(Dataset excerpt)
----

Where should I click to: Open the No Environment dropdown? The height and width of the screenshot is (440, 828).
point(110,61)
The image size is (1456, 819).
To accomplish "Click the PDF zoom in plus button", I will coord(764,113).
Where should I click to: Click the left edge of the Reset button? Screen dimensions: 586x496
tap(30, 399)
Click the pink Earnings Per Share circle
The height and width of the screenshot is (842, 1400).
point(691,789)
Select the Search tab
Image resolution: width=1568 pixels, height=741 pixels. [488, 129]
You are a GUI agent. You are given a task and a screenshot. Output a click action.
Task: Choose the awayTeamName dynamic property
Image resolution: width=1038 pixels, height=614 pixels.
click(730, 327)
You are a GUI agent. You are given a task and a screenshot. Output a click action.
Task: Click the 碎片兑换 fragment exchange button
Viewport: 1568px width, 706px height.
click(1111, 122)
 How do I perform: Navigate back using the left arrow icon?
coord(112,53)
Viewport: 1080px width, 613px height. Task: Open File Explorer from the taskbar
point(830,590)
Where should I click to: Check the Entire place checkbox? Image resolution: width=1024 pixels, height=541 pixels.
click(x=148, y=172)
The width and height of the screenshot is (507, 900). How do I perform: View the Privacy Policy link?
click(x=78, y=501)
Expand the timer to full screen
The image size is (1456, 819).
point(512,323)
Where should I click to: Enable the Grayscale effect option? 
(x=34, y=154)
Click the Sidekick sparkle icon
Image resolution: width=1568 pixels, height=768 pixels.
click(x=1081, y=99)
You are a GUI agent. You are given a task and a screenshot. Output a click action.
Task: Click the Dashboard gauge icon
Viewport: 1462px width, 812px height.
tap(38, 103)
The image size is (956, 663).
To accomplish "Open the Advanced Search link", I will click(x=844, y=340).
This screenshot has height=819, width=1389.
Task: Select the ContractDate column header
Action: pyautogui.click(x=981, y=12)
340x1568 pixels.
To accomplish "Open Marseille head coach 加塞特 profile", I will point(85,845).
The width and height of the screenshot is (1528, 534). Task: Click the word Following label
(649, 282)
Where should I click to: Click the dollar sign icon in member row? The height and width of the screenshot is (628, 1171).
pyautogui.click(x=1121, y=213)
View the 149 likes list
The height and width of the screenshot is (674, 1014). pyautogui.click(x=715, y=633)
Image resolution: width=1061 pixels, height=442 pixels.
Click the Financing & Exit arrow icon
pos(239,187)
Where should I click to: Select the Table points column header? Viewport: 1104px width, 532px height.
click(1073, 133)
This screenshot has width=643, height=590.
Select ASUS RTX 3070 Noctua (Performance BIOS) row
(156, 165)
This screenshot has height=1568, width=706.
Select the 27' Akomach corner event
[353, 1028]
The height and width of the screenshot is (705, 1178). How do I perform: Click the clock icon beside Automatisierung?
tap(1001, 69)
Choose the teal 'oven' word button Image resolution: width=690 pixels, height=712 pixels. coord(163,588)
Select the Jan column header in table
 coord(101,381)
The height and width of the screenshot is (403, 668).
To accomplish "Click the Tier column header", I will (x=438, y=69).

----

* [Goal]: Can you render every line of the material above as a JSON list of strings, one string per line, with blank lines left out?

* [In response]:
[
  "Where should I click to: Open the No Environment dropdown? The height and width of the screenshot is (440, 828).",
  "point(110,61)",
  "The image size is (1456, 819).",
  "To accomplish \"Click the PDF zoom in plus button\", I will coord(764,113).",
  "Where should I click to: Click the left edge of the Reset button? Screen dimensions: 586x496",
  "tap(30, 399)",
  "Click the pink Earnings Per Share circle",
  "The height and width of the screenshot is (842, 1400).",
  "point(691,789)",
  "Select the Search tab",
  "Image resolution: width=1568 pixels, height=741 pixels. [488, 129]",
  "You are a GUI agent. You are given a task and a screenshot. Output a click action.",
  "Task: Choose the awayTeamName dynamic property",
  "Image resolution: width=1038 pixels, height=614 pixels.",
  "click(730, 327)",
  "You are a GUI agent. You are given a task and a screenshot. Output a click action.",
  "Task: Click the 碎片兑换 fragment exchange button",
  "Viewport: 1568px width, 706px height.",
  "click(1111, 122)",
  " How do I perform: Navigate back using the left arrow icon?",
  "coord(112,53)",
  "Viewport: 1080px width, 613px height. Task: Open File Explorer from the taskbar",
  "point(830,590)",
  "Where should I click to: Check the Entire place checkbox? Image resolution: width=1024 pixels, height=541 pixels.",
  "click(x=148, y=172)",
  "The width and height of the screenshot is (507, 900). How do I perform: View the Privacy Policy link?",
  "click(x=78, y=501)",
  "Expand the timer to full screen",
  "The image size is (1456, 819).",
  "point(512,323)",
  "Where should I click to: Enable the Grayscale effect option? ",
  "(x=34, y=154)",
  "Click the Sidekick sparkle icon",
  "Image resolution: width=1568 pixels, height=768 pixels.",
  "click(x=1081, y=99)",
  "You are a GUI agent. You are given a task and a screenshot. Output a click action.",
  "Task: Click the Dashboard gauge icon",
  "Viewport: 1462px width, 812px height.",
  "tap(38, 103)",
  "The image size is (956, 663).",
  "To accomplish \"Open the Advanced Search link\", I will click(x=844, y=340).",
  "This screenshot has height=819, width=1389.",
  "Task: Select the ContractDate column header",
  "Action: pyautogui.click(x=981, y=12)",
  "340x1568 pixels.",
  "To accomplish \"Open Marseille head coach 加塞特 profile\", I will point(85,845).",
  "The width and height of the screenshot is (1528, 534). Task: Click the word Following label",
  "(649, 282)",
  "Where should I click to: Click the dollar sign icon in member row? The height and width of the screenshot is (628, 1171).",
  "pyautogui.click(x=1121, y=213)",
  "View the 149 likes list",
  "The height and width of the screenshot is (674, 1014). pyautogui.click(x=715, y=633)",
  "Image resolution: width=1061 pixels, height=442 pixels.",
  "Click the Financing & Exit arrow icon",
  "pos(239,187)",
  "Where should I click to: Select the Table points column header? Viewport: 1104px width, 532px height.",
  "click(1073, 133)",
  "This screenshot has width=643, height=590.",
  "Select ASUS RTX 3070 Noctua (Performance BIOS) row",
  "(156, 165)",
  "This screenshot has height=1568, width=706.",
  "Select the 27' Akomach corner event",
  "[353, 1028]",
  "The height and width of the screenshot is (705, 1178). How do I perform: Click the clock icon beside Automatisierung?",
  "tap(1001, 69)",
  "Choose the teal 'oven' word button Image resolution: width=690 pixels, height=712 pixels. coord(163,588)",
  "Select the Jan column header in table",
  " coord(101,381)",
  "The height and width of the screenshot is (403, 668).",
  "To accomplish \"Click the Tier column header\", I will (x=438, y=69)."
]